» **Document section**:

Veteran Italian Maestro Alberto Veronesi protested what he believed was the politicization of the La Bohème production that he was set to conduct. In accordance to the opera's tradition of backstage melodrama, the situation only escalated from there.

Italian Maestro conducting an orchestra blindfolded.

Italian Maestro Alberto Veronesi conducting Giacomo Puccini's La Bohème blindfolded.

Valeria Berghinz

Oh the opera, with its powerful voices and high emotions.The melodrama built in to the art form has also been known to play out backstage — and then, the rare occasion when it's pushed back out in the spotlight.

This time, the stage was set in the Tuscan seaside town of Viareggio, where the 69th edition of the Festival Puccini, a celebration of Italian composer Giacomo Puccini's most famous works, kicked off last Friday with a bonafide coup de théâtre.

The opening opera was Puccini’s iconic La Bohème, a four-act tale set in 1830s Paris following the bohemian lifestyle of a poor seamstress and her friends. But after the French director of the current production decided to change the setting of the story to take place during the leftist student protests in France in May 1968, the Italian conductor protested by arriving on stage blindfolded.

Act of rebellion

Alberto Veronesi, who has long worked as an opera conductor at the Festival Puccini, was opposed to director Christophe Gayral's changing the setting to 1968 as an act of "political propaganda." With his criticism ignored, Veronesi came on stage with his baton in hand and a black blindfold tightened around his head.

The crowd of opera buffs reacted with shouts of “Scemo!” (Idiot!), “Buffone!” (Clown!). Yet Veronesi was undeterred, and proceeded to direct the orchestra through the entire opera — and then boasted of his blind virtuosity after the performance. “Who says that one needs eyes to conduct?," noting that legendary maestro Herbert von Karajan would always perform with his eyes closed.

It was an impeccable night.

"I kept my blindfold on for the first two acts. Afterwards my eyelids started hurting, so I poked little holes through the fabric. Still, from a musical standpoint, it was an impeccable night.”

» **Goal 1**:
Substitute "tile" for every "box" in the records, from their first line through the line holding "Point to the Authentication", inclusive. Give those lines back with nothing else changed.
» **Goal 2**:
Resume the article about the blindfolded conductor at the Festival Puccini, picking up after its final sentence.

» **Exercise inputs**:
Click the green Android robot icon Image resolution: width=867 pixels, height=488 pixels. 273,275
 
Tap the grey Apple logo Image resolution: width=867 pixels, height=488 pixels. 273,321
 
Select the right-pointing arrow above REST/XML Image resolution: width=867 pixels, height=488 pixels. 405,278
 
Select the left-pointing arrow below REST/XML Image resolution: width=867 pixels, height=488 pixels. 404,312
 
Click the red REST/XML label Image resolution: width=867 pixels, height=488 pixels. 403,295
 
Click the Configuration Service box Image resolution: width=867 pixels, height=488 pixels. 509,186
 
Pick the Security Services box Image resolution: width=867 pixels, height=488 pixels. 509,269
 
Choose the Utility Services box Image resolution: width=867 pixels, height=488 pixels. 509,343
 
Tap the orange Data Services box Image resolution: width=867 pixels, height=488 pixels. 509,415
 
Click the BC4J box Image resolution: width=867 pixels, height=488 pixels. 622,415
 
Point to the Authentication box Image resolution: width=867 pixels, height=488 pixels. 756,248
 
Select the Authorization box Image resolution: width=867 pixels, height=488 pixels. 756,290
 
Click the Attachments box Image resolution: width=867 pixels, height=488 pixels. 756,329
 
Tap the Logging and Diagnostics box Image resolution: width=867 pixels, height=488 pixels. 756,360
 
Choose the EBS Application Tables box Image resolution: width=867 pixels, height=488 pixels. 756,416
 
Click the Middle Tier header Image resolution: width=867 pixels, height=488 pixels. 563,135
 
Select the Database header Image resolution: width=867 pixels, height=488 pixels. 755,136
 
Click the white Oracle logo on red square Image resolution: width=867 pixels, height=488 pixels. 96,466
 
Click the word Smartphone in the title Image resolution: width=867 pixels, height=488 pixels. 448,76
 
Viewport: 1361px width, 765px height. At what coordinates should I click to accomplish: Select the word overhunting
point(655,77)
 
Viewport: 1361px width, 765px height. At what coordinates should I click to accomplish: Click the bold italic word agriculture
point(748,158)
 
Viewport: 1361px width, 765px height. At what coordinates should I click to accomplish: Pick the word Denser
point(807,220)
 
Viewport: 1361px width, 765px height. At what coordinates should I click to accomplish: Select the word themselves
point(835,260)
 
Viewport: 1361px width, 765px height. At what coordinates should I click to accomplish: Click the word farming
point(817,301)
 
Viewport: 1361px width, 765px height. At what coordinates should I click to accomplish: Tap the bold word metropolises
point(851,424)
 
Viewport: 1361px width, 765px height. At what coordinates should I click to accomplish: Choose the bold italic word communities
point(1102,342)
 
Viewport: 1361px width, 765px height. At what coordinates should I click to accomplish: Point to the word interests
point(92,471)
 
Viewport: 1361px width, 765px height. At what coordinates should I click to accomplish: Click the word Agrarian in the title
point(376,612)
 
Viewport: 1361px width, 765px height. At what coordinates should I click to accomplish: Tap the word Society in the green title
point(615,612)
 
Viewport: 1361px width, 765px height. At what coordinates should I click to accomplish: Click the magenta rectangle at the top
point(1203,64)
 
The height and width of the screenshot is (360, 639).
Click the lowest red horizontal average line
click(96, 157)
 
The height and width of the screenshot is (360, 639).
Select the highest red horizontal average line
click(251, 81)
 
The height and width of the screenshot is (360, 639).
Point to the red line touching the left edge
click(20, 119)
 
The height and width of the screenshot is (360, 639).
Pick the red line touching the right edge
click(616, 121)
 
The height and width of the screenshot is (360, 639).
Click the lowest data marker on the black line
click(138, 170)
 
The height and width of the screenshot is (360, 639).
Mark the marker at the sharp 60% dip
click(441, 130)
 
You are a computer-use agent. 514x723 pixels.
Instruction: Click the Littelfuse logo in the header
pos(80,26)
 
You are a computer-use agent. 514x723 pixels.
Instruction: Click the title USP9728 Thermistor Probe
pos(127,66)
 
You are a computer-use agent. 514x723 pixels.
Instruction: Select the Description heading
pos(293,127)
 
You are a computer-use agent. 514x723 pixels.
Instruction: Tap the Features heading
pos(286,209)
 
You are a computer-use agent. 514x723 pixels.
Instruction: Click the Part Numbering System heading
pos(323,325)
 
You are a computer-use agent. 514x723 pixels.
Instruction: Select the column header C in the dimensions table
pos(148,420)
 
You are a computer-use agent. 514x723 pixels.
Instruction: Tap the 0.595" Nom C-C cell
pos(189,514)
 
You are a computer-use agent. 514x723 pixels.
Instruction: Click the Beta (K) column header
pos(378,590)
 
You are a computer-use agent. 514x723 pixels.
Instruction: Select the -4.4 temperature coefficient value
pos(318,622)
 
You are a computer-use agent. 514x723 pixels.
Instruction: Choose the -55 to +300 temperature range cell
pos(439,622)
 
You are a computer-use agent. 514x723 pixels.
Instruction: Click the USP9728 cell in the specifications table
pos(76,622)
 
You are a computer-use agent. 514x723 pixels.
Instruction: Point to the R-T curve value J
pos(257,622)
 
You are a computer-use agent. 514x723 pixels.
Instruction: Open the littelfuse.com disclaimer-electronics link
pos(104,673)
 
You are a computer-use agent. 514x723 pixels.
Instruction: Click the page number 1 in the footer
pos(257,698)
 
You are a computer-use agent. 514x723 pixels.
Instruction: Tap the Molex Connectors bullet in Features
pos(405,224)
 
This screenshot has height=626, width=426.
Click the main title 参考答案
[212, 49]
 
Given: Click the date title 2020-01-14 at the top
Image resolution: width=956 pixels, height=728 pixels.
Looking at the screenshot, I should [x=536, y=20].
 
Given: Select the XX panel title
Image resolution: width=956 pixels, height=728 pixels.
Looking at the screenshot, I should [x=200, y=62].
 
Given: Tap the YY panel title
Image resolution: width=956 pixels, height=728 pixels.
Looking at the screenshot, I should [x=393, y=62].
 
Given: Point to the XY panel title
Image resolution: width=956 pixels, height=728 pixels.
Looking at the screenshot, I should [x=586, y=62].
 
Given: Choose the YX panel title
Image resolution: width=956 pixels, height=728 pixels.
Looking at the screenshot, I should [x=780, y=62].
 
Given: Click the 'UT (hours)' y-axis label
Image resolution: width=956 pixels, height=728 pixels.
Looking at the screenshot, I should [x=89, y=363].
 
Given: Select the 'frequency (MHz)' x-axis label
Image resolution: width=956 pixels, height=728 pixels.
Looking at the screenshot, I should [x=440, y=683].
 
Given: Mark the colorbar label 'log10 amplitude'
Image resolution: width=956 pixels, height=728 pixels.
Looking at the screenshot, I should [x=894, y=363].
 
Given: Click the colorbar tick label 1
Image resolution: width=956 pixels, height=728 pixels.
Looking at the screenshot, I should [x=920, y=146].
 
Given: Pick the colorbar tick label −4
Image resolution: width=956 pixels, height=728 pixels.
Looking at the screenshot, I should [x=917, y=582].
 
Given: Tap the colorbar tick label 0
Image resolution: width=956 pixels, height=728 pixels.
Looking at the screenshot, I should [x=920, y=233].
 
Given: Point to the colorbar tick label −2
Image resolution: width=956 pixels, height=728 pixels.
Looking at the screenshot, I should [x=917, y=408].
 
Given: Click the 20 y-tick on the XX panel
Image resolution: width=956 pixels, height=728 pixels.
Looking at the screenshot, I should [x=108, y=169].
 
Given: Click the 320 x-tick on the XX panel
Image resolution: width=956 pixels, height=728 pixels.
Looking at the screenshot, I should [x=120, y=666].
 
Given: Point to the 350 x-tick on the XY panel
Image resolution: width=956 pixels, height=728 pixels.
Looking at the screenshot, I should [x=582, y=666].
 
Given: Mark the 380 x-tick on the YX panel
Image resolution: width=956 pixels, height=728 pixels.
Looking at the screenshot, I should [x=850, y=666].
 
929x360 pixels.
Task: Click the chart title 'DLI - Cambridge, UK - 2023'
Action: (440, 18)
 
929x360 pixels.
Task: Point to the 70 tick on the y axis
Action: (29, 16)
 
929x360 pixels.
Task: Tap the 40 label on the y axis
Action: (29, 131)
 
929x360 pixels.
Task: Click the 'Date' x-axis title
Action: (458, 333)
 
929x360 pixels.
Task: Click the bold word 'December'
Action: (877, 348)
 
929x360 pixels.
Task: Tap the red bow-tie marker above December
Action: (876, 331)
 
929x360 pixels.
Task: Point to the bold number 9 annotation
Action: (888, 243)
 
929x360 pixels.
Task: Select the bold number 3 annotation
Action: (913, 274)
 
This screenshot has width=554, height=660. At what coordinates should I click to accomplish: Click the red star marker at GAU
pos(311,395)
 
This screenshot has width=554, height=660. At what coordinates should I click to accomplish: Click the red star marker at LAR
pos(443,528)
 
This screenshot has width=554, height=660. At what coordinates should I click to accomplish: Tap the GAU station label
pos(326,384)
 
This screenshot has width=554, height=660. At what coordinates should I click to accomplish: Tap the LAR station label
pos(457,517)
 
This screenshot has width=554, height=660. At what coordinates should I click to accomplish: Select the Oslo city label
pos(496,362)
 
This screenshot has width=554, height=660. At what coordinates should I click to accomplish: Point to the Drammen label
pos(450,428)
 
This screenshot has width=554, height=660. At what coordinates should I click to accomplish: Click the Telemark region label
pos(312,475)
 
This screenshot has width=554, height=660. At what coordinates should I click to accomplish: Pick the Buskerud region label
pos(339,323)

» **Output 1**:
Click the green Android robot icon Image resolution: width=867 pixels, height=488 pixels. 273,275
 
Tap the grey Apple logo Image resolution: width=867 pixels, height=488 pixels. 273,321
 
Select the right-pointing arrow above REST/XML Image resolution: width=867 pixels, height=488 pixels. 405,278
 
Select the left-pointing arrow below REST/XML Image resolution: width=867 pixels, height=488 pixels. 404,312
 
Click the red REST/XML label Image resolution: width=867 pixels, height=488 pixels. 403,295
 
Click the Configuration Service tile Image resolution: width=867 pixels, height=488 pixels. 509,186
 
Pick the Security Services tile Image resolution: width=867 pixels, height=488 pixels. 509,269
 
Choose the Utility Services tile Image resolution: width=867 pixels, height=488 pixels. 509,343
 
Tap the orange Data Services tile Image resolution: width=867 pixels, height=488 pixels. 509,415
 
Click the BC4J tile Image resolution: width=867 pixels, height=488 pixels. 622,415
 
Point to the Authentication tile Image resolution: width=867 pixels, height=488 pixels. 756,248

» **Output 2**:
Gayral, a French director who has worked in both theater and the opera, said he was inspired by the student protests of ‘68 which were fundamental to the country’s recent social and political history, which could be linked to Puccini’s explorations of youth, love, and hardship.

People standing with signs at the Puccini Festival.

La Bohème at the Puccini Festival.

Puccini Festival

Act two

But the drama has only just begun. With three more scheduled performances of Gayral’s edition of La Bohème, set for July 29th, August 10, and August 25, Veronesi has been dismissed, via an email by the president of the festival, Luigi Ficacci.

Ficacci said his decision would “relieve maestro Veronesi of the embarrassment of conducting a work he does not recognize and also relieve the orchestra and artists from further embarrassment."

Enraged, Veronesi cited his long service to the festival: “When I arrived, 25 years ago, it was barely a campsite.”

The conductor told Italian news network SkyTG4 that he is being punished because he voted for center-right candidates in recent elections. “The acts taken by the Festival Puccini Foundation are a purging of political-ideological nature.”

I will get on that podium to conduct La Bohème with my coat tails and my eye mask.

And for the next act? Veronesi has announced that he will present himself at the upcoming La Bohème performances, blindfolded and ready for action. “I will get on that podium to conduct La Bohème with my coat tails and my eye mask. If the festival has another conductor up there I will pursue compensation for damages to my image.”

A penchant for drama

In their coverage of the incident, Turin daily La Stampa reminds us the opera has a history of melodrama off the stage, and it's often conflicts between conductors and directors. Musical conductors were introduced in the 1860s, and theatrical directors 80 years later.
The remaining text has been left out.